Местная стража, едва насчитывавшая четыре неполных сотни, и личная свита царского наместника были не в состоянии оказать достойное сопротивление опытным убийцам Ранджана, и уже к вечеру последние очаги сопротивления были подавлены. Грабежи и пожары прокатились по Аоляню жестоким штормом, завершившись пьяным весельем в уцелевших домах и постройках.

Командиры отрядов до поздней ночи продолжали подвозить к подворью наместника добытые ими трофеи, сваливая в общую кучу долю раджи и его приближенных. Сам Ранджан вышел на улицу и разлегся под большим навесом, едва окончательно насытился плотскими утехами с дочерьми убитого градоправителя. В окружении верных солдат, никто из которых так до сих пор за этот вечер и не притронулся к выпивке или опиуму, Отринувший с мрачным наслаждением наблюдал за тем, как росла перед ним гора из золота, серебра и самых редких вещей.

Нагпур, сидя на корточках рядом с хозяином, по очереди брал в руки мечи и кинжалы, чье качество и стоимость, по мнению сотников, делали их достойным подношением радже–безбожнику. Первый воин Ранджана выбирал подарок не кому–нибудь, а себе, ведь его покровитель никогда не забывал вознаградить Нагпура за собачью преданность, и обрести подобную милость мечтал, наверное, каждый воин в маленькой армии Хулителя.

— Джанханагир пал, на очереди Дзеригихар и Отому, — оглянувшись на повелителя, Нагпур усмехнулся. — Захватить их будет так же легко.

— Их захватывают всегда, — небрежно кивнул Ранджан. — В каждую войну их разоряют подчистую, после чего бросают, как выеденный плод. Их богатства приходят и уходят вместе с кошельками торговцев и поклажей телег. Нам нужно лишь успеть собрать весь урожай в долине Шаанга.
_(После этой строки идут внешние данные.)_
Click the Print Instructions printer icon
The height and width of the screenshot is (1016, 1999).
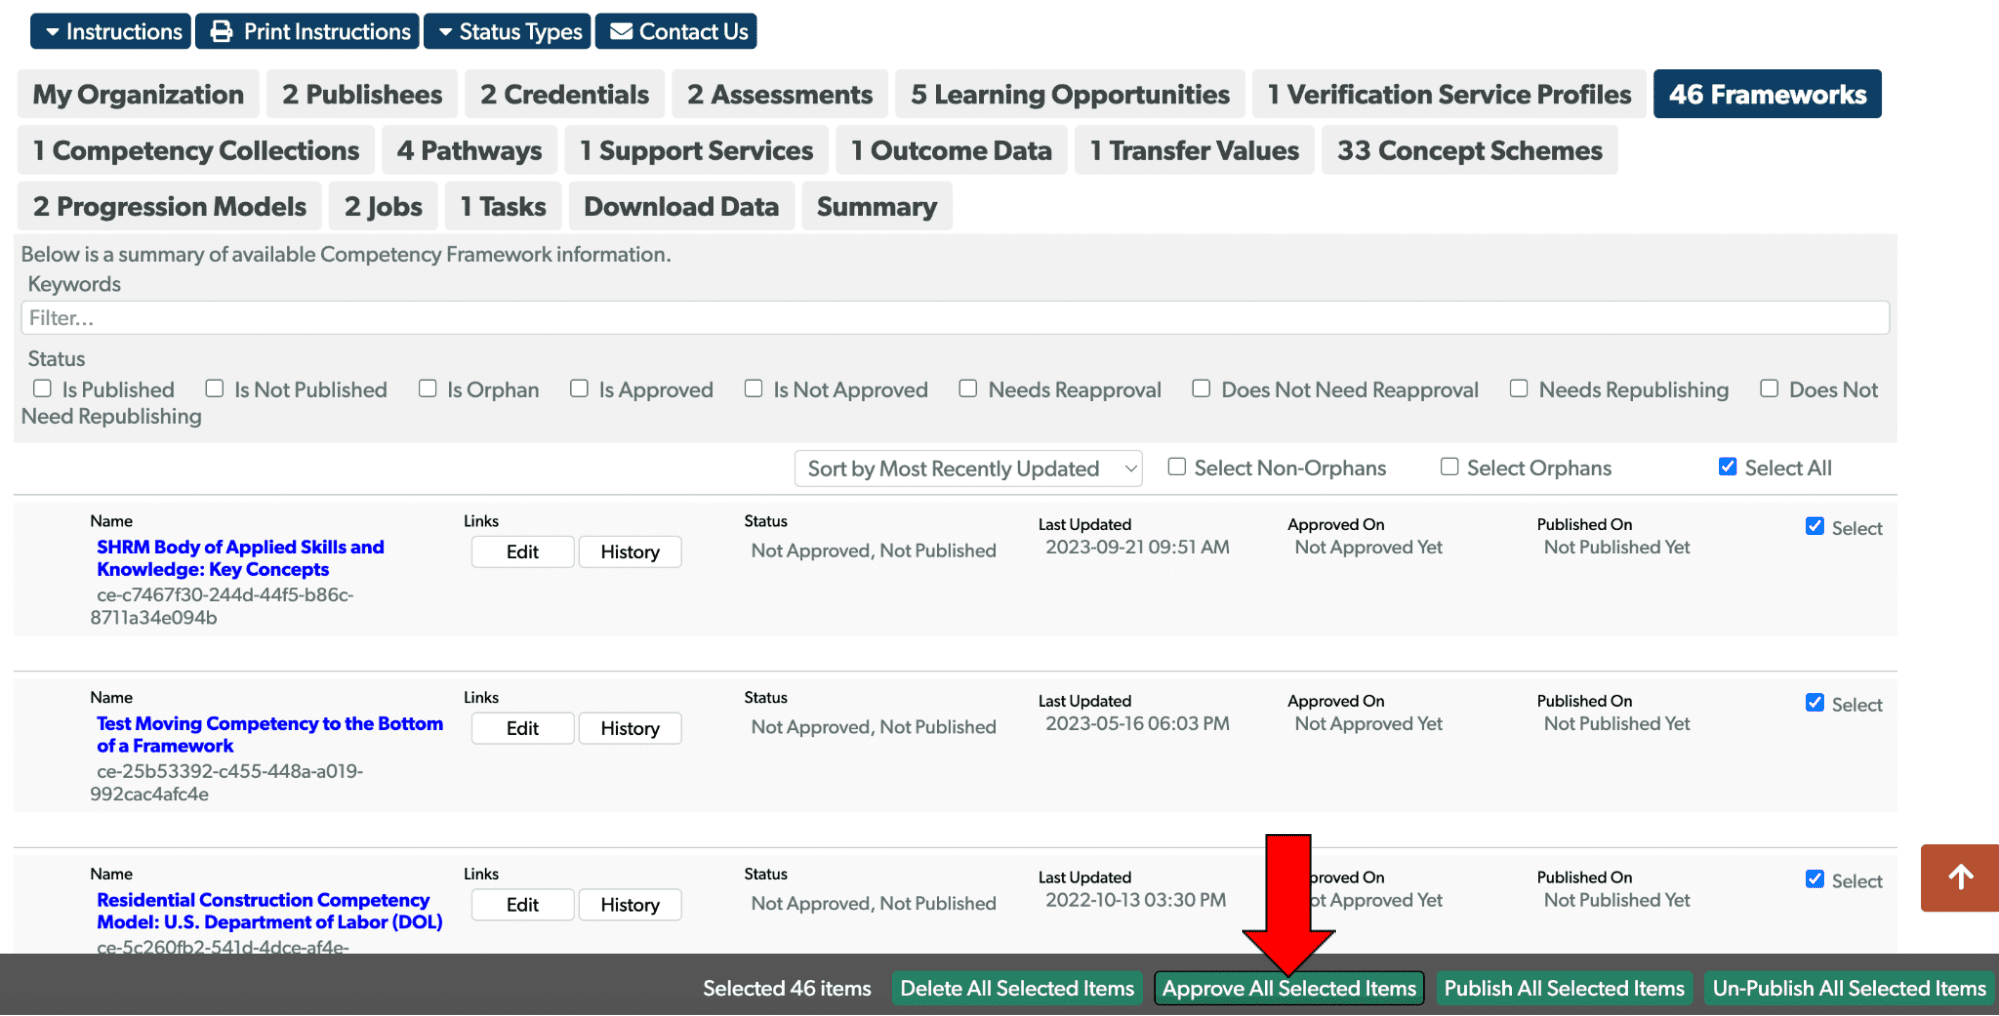pos(221,30)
— Ты разрешил своим людям грабить не только всех юнь и иных чужеземцев, но и купцов–сиртаков, невзирая на их статус и земли, из которых они явились, — глаза тысячника прищурились, пристально ловя каждую деталь на лице у раджи. — Кое–кто не слишком одобряет такие действия. Слишком много врагов, слишком много проблем…

— Кое–кто? — рассмеялся Отрекшийся. — Назови имена, и я вырву им языки!

Взгляд Нагпура потяжелел, а его разноцветная улыбка угасла уже окончательно.

— Успокойся, — все также безмятежно продолжил Ранджан. — Я знаю, что если бы имена и были бы, то ты бы назвал их мне. А что касается твоих собственных сомнений, то, пожалуй, мой первый воин — один из немногих, кому я сам захочу давать объяснения.

Из алых складок адхивасы в руках у раджи появился его любимый ритуальный нож.

— Я не просто разрешил грабить всех и каждого, невзирая на имена и происхождение. Я приказал это делать, и никто не смеет ослушаться моего приказа. Но если бы я не отдал его, то чтобы случилось тогда? Меня бы прозвали милосердным и справедливым? Навряд ли. А вот зато «кое–кто» сразу бы стал говорить, что раз я велел не трогать караванщиков–сиртаков, то значит, боюсь гнева Шикавы, — лицо Ранджана приняло сурово выражение. — Но я не боюсь, ни ее, ни кого–либо другого из этих пародий на небожителей. После той ночи в храме Сорока Покровителей, когда девственная кровь так часто и бессмысленно проливалась потоками во славу многоруких, я перестал их бояться.